Genome-wide SNP discovery and core marker sets for assessment of genetic variations in cultivated pumpkin (Cucurbita spp.)

Abstract

AbstractThree pumpkin species Cucurbita maxima, C. moschata, and C. pepo are commonly cultivated worldwide. To identify genome-wide SNPs in these cultivated pumpkin species, we collected 48 F1 cultivars consisting of 40 intraspecific hybrids (15 C. maxima, 18 C. moschata, and 7 C. pepo) and 8 interspecific hybrids (C. maxima x C. moschata). Genotyping by sequencing identified a total of 37,869 confident SNPs in this collection. These SNPs were filtered to generate a subset of 400 SNPs based on polymorphism and genome distribution.

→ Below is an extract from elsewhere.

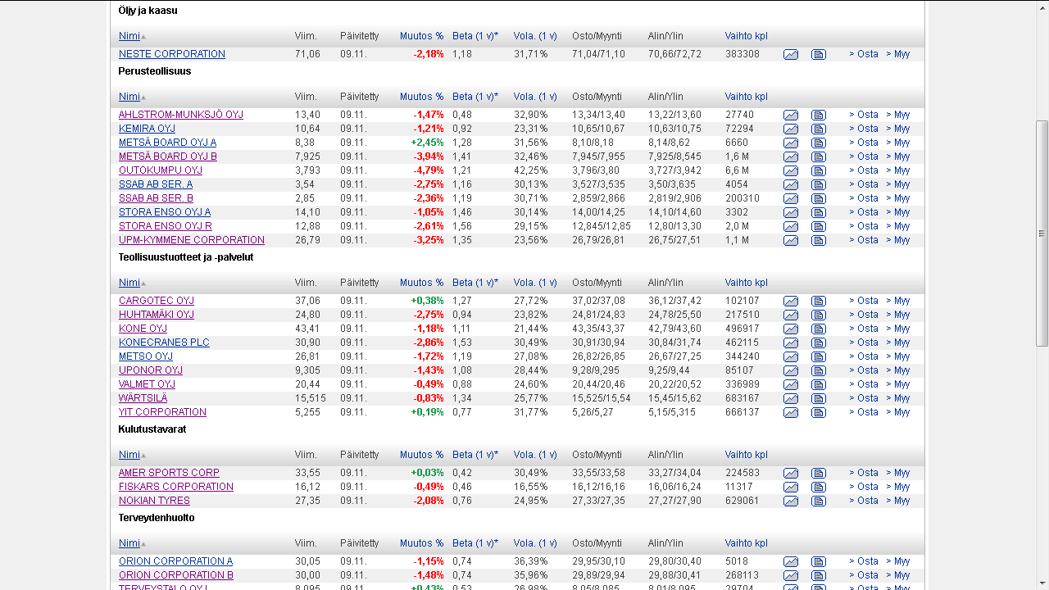Screen dimensions: 1049x590
Task: Open the document icon for AMER SPORTS CORP
Action: click(818, 473)

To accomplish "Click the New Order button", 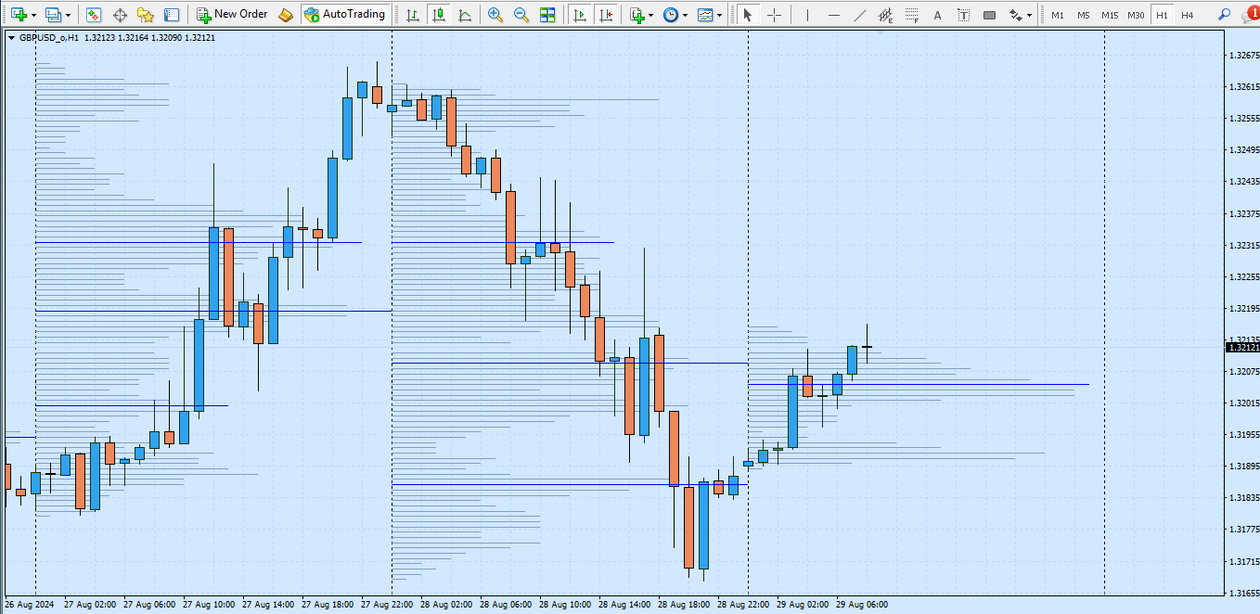I will click(232, 15).

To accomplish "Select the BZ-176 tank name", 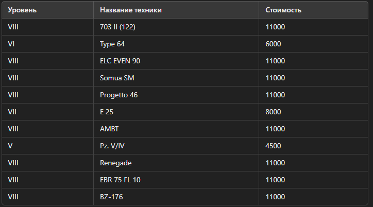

Of the 400 SNPs, 288 were used to genotype an additional 188 accessions (94 F1 cultivars, 50 breeding lines, and 44 landraces) with a SNP array-based platform. Reliable polymorphisms were observed in 224 SNPs (78.0%) and were used to assess genetic variations between and within the four predefined populations in 223 cultivated pumpkin accessions. Both principal component analysis and UPGMA clustering found four major clusters representing three pumpkin species and interspecific hybrids. This genetic differentiation was supported by pairwise Fst and Nei’s genetic distance. The interspecific hybrids showed a higher level of genetic diversity relative to the other three populations. Of the 224 SNPs, five subsets of 192, 96, 48, 24, and 12 markers were evaluated for variety identification. The 192, 96, and 48 marker sets identified 204 (91.5%), 190 (85.2%), and 141 (63.2%) of the 223 accessions, respectively, while other subsets showed <25% of variety identification rates. These SNP markers provide a molecular tool with many applications for genetics and breeding in cultivated pumpkin.